Situated in the East River between Hunts Point and Queens, the 400-acre island is part of Bronx County. Yet, it is included in Queens City Council and community board districts, apparently because the only bridge to Rikers connects to Queens.
And while the island falls within the confines of the 114th Precinct in Queens, its crime statistics are lumped into the Bronx's 41st Precinct — an arrangement that irks both cops and residents.
“Those numbers really don’t reflect what’s occurring here in our community,” said Community Board 2 District Manager Rafael Salamanca Jr.
“When they add those numbers to our CompStat’s,” the NYPD tally of incidents in seven major crime categories, Salamanca added, “it makes it seem like crime’s going up in the community, when it’s really not.”
Deputy Inspector Philip Rivera, the commanding officer of the 41st Precinct, which covers Hunts Point and part of Longwood, told residents at a recent community meeting that Rikers had seen 12 more assaults in the previous 28-day period than it had during that same window last year.
“If you take away the assaults on Rikers Island,” Rivera noted, “we’d be down in felony assaults.”
The Bronx District Attorney’s office, which handles most Rikers cases, has also had to grapple with the jump in jailhouse crimes.
This caseload has increased “dramatically” in the past decade, rising by a third from 682 cases in 2002 to 900 cases in 2012, according to a report the office submitted to the City Council this month.

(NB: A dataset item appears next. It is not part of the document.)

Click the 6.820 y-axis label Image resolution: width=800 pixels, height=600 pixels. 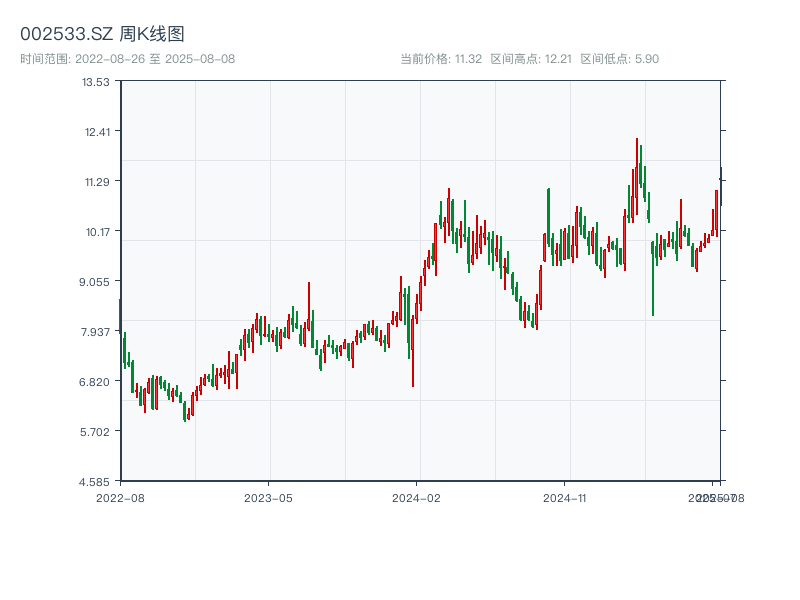pos(94,382)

The Bronx DA has requested a nearly $800,000 boost to its annual budget to help it investigate and prosecute the growing number of Rikers crimes, which the report called “a unique drain on this office’s resources.”
“It keeps Bronx County busy,” said DA spokesman Steven Reed.
Robin Campbell, a Department of Correction spokesman, said gang violence has led to a rise in slashings in city jails (Rikers-specific figures were unavailable, he said).
While the overall number of inmates has declined, Campbell added, prisoners now have a higher rate of mental health issues, violent felony charges, past incarceration and gang affiliation.
“The department has been adding more cameras, more scanners and more staff training to keep pace with the growing security demands of a changing inmate population,” he said.
As these surging Rikers Island crime numbers are added to the tally in the South Bronx, residents worry the neighborhood’s image gets skewed.
“When a community has higher crime statistics, it not only has an impact on the perception of the community, but also on the community’s perception of itself,” said Alexandria Ocasio-Cortez, a South Bronx native and an entrepreneur who works out of the business incubator inside the BankNote building on Garrison Avenue.
“I think it’s a very simple request that a community’s statistics reflect its reality,” Ocasio-Cortez, 23, added.
That request may be simple, but the situation, it seems, is not.
The DOC spokesman claimed Rikers falls within the 41st Precinct, while a Police Department map clearly includes it in the 114th Precinct. (The NYPD did not respond to questions, but a 114th Precinct officer confirmed that Rikers sits within that precinct’s confines.)
At the 41st Precinct, no one seems entirely sure why they catch the island's stats.
“I don’t know why," one officer said. "This has to do with mapping from ages and ages ago."
Then the cop added, with a sigh, “Obviously it doesn’t make sense — but not much nowadays makes sense.”